A new study from TVB says a lot about how local television is able to both aggregate a large audience and generate active social media behavior. In TV, second screen viewing and fan engagement are major topics of conversation.
This research conducted in partnership with Colligent, a social affinity mapping company, looked at the social activity (Facebook and Twitter) across 570 television stations, as well as more than 4,400 broadcast and cable programs.
The study acknowledges that fan engagement and social activity is a big deal in local television, especially when it comes to photo and video posting – activities that we have been carefully tracking in our Techsurvey studies as well. As the study concludes, “Of all media types available in local markets, local television offers the most balanced set of consumer activity on both social media platforms, maximizing a marketer’s potential to turn paid media investment into earned brand affinity.”
That’s true, but radio looks very solid, too. The study also measured the activity of more than 1,800 radio stations on these same measures. The results look excellent when you look at the indices.
Here’s the key to activity in the TVB/Colligent study:
And now here are the results that compare local television to local radio:
Local radio looks solid on the Facebook side of the ledger (dark blue). It is especially solid for photo/video posting with an index of 145 and Facebook commenting (120), and leads the media league in three key areas: frequent commenters, frequent content likers, and content likers on the station’s Facebook page in the past year.

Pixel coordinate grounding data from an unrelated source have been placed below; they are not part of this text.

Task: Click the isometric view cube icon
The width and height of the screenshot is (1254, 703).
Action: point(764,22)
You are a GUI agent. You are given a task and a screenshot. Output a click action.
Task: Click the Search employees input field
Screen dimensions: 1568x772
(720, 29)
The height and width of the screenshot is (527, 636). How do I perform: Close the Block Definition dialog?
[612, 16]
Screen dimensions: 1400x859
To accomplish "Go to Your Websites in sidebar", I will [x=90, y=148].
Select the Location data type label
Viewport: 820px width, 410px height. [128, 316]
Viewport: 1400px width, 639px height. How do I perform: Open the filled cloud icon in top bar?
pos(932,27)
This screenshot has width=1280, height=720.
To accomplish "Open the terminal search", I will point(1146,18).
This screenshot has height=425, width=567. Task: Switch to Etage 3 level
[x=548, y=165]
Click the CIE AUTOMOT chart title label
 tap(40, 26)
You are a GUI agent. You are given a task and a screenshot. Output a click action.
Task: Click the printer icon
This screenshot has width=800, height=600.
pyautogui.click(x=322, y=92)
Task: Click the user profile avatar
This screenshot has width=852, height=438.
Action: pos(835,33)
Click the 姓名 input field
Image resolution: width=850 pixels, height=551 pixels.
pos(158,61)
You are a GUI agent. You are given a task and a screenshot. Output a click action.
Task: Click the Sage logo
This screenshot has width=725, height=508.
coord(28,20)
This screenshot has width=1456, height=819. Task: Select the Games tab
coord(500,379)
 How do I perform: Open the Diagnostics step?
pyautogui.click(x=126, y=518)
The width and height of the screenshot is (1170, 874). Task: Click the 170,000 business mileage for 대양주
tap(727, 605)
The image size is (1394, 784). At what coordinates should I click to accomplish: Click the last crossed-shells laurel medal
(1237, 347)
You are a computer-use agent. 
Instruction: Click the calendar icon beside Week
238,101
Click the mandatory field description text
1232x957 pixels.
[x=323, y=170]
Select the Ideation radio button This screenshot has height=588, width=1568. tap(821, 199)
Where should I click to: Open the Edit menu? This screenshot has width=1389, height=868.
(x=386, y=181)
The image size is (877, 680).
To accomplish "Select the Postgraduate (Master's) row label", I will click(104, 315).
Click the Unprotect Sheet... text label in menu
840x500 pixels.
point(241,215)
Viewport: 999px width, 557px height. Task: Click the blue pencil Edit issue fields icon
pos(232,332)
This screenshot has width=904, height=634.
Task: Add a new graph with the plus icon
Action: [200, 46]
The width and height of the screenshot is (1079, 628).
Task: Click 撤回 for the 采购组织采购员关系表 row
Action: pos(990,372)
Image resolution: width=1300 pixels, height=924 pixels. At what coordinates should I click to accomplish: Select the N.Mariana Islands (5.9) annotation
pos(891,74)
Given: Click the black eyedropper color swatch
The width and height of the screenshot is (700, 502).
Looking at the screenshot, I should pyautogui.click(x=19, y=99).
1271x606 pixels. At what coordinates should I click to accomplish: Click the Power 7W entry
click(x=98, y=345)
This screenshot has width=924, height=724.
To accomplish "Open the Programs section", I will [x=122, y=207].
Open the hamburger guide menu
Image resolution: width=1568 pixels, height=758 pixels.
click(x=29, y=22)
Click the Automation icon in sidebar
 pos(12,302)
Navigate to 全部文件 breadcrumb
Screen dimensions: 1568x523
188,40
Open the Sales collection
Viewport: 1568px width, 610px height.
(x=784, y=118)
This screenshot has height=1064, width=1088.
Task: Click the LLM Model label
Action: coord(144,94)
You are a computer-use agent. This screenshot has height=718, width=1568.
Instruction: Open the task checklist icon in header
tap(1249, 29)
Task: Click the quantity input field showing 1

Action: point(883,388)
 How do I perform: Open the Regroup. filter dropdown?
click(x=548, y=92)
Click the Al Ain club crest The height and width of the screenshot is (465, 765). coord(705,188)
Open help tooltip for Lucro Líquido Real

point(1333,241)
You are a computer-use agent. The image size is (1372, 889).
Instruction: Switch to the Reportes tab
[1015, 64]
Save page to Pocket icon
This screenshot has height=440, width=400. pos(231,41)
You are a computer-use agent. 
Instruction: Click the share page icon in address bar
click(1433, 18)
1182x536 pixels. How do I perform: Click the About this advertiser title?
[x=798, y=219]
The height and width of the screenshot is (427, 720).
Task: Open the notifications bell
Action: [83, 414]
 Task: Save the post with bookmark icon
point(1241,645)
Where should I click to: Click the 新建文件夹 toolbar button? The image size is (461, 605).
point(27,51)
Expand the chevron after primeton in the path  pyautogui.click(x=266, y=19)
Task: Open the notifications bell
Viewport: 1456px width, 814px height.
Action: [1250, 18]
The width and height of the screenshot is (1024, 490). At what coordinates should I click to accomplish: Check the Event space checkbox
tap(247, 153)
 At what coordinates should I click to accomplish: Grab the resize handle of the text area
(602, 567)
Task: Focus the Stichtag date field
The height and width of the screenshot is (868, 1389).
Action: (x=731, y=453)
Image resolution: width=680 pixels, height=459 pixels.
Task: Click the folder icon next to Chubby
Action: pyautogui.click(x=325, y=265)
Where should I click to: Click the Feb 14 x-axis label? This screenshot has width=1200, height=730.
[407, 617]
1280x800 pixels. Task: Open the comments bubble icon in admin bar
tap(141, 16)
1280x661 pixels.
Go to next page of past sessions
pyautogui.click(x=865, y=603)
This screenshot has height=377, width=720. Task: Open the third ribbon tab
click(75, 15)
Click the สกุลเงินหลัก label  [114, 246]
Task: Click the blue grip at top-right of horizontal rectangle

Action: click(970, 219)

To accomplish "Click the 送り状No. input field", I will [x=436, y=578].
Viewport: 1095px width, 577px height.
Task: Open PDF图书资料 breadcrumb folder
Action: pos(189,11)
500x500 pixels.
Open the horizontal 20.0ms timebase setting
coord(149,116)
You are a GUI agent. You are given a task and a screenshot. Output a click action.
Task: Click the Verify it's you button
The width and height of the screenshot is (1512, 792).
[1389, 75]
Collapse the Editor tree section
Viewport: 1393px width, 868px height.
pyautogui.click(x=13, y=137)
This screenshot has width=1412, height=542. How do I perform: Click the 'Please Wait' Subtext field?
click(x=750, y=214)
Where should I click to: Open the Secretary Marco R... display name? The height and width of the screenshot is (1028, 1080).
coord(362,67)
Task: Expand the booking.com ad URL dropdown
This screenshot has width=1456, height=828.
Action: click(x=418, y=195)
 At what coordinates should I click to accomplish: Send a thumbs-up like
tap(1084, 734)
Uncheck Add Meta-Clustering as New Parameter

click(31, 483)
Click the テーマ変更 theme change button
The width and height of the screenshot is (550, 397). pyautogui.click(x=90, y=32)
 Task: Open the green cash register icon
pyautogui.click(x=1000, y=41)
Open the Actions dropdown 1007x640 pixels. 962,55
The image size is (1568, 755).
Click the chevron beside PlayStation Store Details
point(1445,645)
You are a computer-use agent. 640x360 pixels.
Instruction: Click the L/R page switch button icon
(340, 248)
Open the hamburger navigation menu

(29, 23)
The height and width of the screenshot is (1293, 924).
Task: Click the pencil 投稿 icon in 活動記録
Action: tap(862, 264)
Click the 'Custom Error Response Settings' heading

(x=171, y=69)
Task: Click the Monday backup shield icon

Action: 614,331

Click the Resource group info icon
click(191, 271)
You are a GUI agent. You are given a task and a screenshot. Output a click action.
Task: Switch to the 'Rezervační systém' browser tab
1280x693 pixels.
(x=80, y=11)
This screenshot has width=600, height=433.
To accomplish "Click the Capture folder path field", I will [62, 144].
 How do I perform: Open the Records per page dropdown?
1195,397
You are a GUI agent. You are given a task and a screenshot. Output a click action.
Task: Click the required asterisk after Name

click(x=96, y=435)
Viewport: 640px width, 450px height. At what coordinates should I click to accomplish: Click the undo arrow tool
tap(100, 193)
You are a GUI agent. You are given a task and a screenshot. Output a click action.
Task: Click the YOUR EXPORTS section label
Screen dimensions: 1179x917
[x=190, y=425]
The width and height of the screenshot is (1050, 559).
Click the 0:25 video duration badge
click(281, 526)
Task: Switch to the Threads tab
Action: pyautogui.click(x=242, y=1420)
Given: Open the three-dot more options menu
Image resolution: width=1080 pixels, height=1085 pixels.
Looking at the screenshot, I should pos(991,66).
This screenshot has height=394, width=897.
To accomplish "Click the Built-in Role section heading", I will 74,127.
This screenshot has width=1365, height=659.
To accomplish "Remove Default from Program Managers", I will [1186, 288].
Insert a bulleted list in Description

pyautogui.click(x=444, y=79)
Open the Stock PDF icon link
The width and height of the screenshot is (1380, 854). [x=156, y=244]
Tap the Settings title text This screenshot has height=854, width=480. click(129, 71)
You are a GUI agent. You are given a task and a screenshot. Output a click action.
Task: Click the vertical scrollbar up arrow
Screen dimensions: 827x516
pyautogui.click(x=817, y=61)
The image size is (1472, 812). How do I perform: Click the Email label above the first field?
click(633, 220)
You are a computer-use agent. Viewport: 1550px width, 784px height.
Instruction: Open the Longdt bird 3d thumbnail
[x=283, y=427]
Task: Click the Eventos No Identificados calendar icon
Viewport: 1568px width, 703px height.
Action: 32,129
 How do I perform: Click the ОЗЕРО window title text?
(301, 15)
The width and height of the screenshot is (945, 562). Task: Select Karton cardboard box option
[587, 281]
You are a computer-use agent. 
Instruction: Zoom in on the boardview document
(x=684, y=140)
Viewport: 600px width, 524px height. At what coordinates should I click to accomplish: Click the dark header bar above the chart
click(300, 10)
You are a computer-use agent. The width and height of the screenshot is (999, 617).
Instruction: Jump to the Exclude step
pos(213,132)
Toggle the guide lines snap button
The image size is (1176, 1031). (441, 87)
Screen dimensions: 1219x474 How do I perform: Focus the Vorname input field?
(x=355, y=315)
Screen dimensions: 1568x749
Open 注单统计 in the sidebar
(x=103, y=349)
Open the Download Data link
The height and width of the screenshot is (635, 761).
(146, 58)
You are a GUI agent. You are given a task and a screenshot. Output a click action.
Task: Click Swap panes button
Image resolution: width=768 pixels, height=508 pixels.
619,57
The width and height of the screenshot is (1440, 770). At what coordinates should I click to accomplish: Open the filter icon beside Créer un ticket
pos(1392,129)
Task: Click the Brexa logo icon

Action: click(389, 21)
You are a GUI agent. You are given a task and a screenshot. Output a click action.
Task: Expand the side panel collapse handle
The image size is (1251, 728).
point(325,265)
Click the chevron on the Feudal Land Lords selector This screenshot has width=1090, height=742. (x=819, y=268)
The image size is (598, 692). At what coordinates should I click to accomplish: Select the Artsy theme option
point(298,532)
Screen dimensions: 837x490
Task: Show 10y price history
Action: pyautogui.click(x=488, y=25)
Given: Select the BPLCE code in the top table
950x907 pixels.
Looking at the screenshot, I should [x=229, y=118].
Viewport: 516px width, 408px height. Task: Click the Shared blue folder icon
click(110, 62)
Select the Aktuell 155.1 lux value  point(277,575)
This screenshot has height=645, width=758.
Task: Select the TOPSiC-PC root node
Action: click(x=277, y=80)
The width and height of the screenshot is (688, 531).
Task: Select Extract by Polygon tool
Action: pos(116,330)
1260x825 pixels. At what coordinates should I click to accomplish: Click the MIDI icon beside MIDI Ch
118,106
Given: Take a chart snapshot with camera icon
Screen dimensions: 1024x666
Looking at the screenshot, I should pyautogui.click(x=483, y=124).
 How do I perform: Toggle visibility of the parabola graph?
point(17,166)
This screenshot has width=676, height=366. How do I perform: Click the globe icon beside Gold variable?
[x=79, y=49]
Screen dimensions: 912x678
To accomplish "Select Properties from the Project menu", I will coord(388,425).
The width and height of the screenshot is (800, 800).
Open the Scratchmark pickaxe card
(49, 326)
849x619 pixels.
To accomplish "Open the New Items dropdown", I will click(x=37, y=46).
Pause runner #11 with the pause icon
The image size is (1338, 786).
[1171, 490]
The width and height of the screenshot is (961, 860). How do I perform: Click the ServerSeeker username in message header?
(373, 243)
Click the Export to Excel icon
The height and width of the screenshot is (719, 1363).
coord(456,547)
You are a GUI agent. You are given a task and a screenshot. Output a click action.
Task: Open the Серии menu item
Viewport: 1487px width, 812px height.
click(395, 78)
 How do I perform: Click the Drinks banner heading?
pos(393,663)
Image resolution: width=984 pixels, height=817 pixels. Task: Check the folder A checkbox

The Twitter indices (in aqua on the right) are below average, and this is where the real-time tweeting for television looks very strong.
But this acknowledgement that local radio is successfully engaging audiences with its Facebook efforts, expanding its footprint, and keeping the conversation going is a strong sign that much of what Lori Lewis has been preaching to radio in the past year is taking hold.
More so than every other medium – TV, newspapers, and cable – radio is creating “cultural currency” of its own. As TVB defines it, think about it as “how culture become currency and why there will always be a need for its mass production. Mainstream media products have now become that glue that connects our virtual and physical lives and just like monetary currencies, different cultural products provide different value.”
In radio’s case, local market engagement is at the epicenter of this social activity.
We are seeing more signs that it’s working.